8 当前, 系统级 profiling 热点

perf 分析  

9 当前, 未完全合并的gin\brin索引

通过pageinspect查看

二 冷对象

1 冷表, 最近(重置统计信息计数器后)

1、dml维度

select schemaname,relname,pg_size_pretty(pg_total_relation_size(relid)),  
n_tup_ins+n_tup_upd+n_tup_del+n_tup_hot_upd as iud_tuples from pg_stat_all_tables   
where n_tup_ins+n_tup_upd+n_tup_del+n_tup_hot_upd < ? -- 低于阈值  
order by iud_tuples limit 10;  

2、查询(IO)维度

select schemaname,relname,pg_size_pretty(pg_total_relation_size(relid)),  
coalesce(heap_blks_read,0)+coalesce(toast_blks_read,0) read_blks from pg_statio_all_tables  
where coalesce(heap_blks_read,0)+coalesce(toast_blks_read,0) < ? -- 低于阈值  
order by read_blks desc limit 10;  

2 冷索引, 最近(重置统计信息计数器后)

▸ 练习列表:
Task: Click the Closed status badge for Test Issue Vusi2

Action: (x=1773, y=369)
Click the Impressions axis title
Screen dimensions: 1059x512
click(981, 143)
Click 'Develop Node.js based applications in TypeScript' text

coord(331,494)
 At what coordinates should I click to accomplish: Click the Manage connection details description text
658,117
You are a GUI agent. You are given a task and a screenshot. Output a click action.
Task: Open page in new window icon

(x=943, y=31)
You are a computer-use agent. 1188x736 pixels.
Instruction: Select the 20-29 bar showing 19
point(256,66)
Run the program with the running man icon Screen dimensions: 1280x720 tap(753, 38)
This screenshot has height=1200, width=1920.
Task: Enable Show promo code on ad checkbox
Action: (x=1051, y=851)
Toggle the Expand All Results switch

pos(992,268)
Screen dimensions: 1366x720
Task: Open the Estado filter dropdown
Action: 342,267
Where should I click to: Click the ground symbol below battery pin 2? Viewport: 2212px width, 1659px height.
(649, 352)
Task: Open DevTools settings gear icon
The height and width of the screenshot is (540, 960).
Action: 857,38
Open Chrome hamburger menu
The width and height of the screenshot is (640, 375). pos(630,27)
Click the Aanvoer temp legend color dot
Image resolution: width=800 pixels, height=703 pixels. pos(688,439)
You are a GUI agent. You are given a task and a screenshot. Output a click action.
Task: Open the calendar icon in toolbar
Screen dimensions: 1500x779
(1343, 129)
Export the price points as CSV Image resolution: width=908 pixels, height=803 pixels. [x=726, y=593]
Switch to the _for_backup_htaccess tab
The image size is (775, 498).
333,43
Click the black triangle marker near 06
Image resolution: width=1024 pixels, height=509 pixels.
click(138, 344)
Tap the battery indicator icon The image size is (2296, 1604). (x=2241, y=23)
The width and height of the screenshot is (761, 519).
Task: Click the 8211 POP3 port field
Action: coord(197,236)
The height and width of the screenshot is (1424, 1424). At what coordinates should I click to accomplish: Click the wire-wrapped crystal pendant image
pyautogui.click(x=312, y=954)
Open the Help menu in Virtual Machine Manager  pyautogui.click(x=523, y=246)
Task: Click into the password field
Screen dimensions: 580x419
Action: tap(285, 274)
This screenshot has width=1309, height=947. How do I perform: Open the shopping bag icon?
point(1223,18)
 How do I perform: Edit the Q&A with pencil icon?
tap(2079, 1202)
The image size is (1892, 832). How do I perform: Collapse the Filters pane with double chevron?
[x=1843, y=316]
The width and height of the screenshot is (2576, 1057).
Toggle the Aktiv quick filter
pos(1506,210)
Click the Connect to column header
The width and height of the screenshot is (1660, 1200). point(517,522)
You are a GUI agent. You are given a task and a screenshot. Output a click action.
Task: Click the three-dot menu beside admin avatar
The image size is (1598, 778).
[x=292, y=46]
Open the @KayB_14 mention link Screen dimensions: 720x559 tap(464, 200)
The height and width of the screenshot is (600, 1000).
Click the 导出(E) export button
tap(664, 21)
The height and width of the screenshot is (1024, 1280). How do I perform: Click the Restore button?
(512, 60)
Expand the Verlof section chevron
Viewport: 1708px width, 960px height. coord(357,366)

▸ 练习说明:
**A)** 根据原文摘录回答下列问题：
(i) 第 9 项中未完全合并的 gin\brin 索引通过什么查看？
(ii) “dml维度”的查询语句从哪个视图中取数？
(iii) “查询(IO)维度”的查询结果按什么排序，最多返回几行？
**B)** 请逐字照录练习列表中从含有“Click the Impressions axis title”的那一行起、到含有“Action: (x=1051, y=851)”的那一行为止的各行，首尾两行都包括在内。

▸ 参考答案:
**A)**
(i) 通过 pageinspect 查看。
(ii) pg_stat_all_tables。
(iii) 按 read_blks 降序排列（order by read_blks desc），最多返回 10 行（limit 10）。

**B)**
Click the Impressions axis title
Screen dimensions: 1059x512
click(981, 143)
Click 'Develop Node.js based applications in TypeScript' text

coord(331,494)
 At what coordinates should I click to accomplish: Click the Manage connection details description text
658,117
You are a GUI agent. You are given a task and a screenshot. Output a click action.
Task: Open page in new window icon

(x=943, y=31)
You are a computer-use agent. 1188x736 pixels.
Instruction: Select the 20-29 bar showing 19
point(256,66)
Run the program with the running man icon Screen dimensions: 1280x720 tap(753, 38)
This screenshot has height=1200, width=1920.
Task: Enable Show promo code on ad checkbox
Action: (x=1051, y=851)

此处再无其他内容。